WRITTEN REQUEST
Copy out every item below word for word, leaving out the pictures.

◇ ◇ ◇

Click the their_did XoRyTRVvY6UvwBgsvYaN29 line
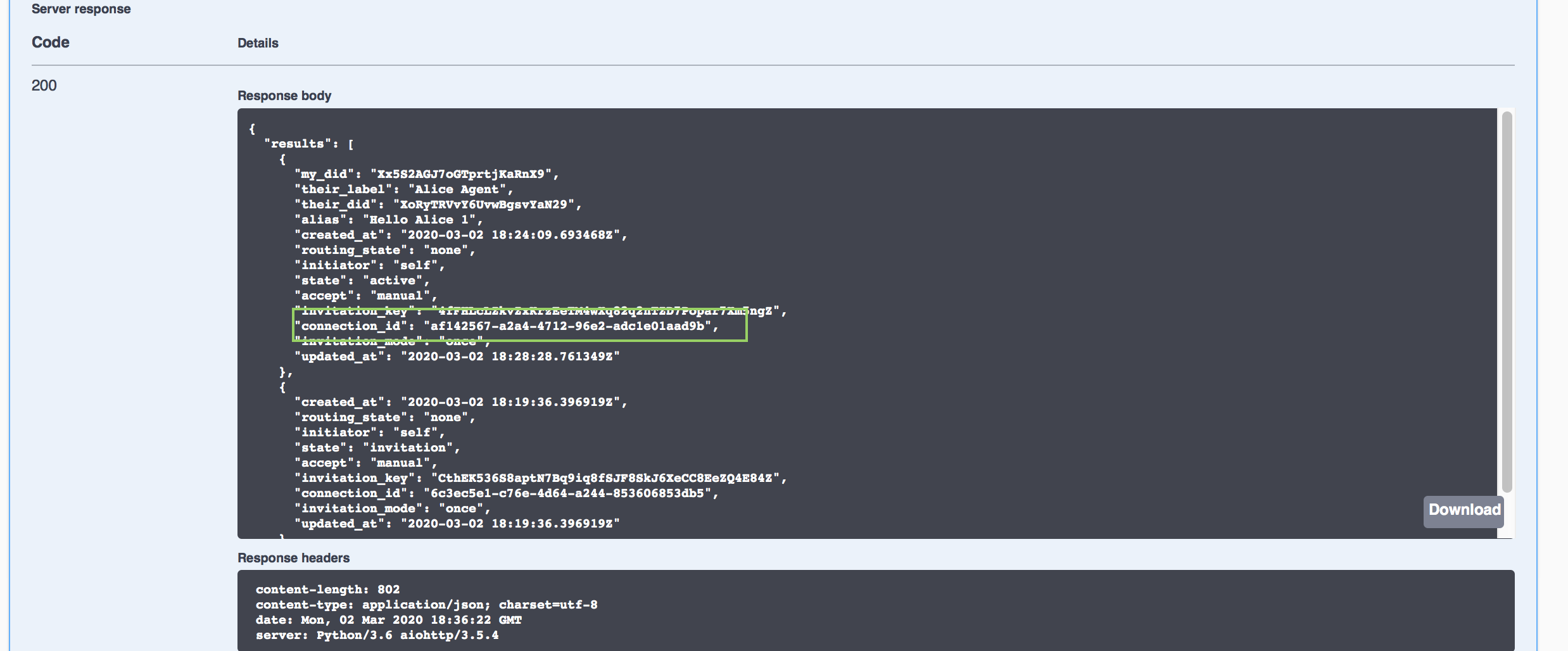 pyautogui.click(x=438, y=205)
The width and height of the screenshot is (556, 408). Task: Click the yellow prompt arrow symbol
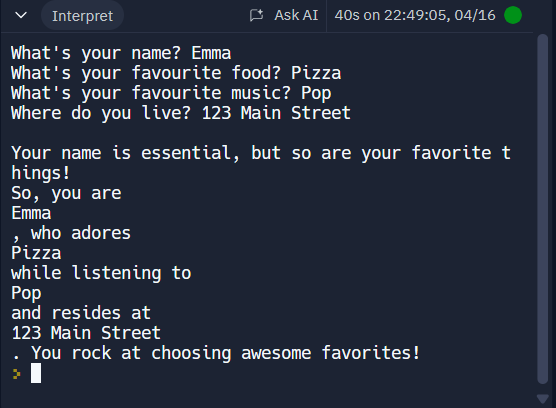16,374
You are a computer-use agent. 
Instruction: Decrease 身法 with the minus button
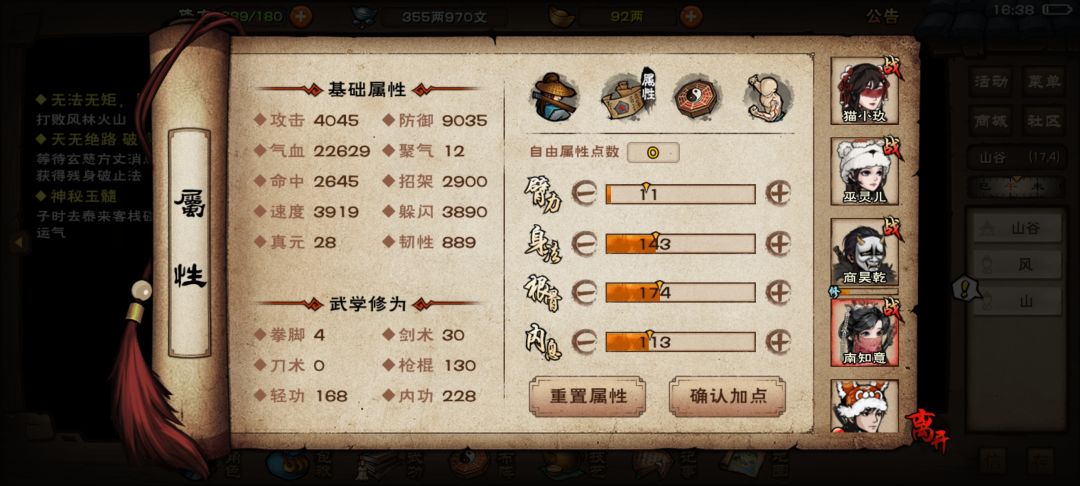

◇ ◇ ◇

REPLY
Click the their_did XoRyTRVvY6UvwBgsvYaN29 line
 pyautogui.click(x=438, y=205)
The width and height of the screenshot is (556, 408). Task: Click the yellow prompt arrow symbol
16,374
You are a computer-use agent. 
Instruction: Decrease 身法 with the minus button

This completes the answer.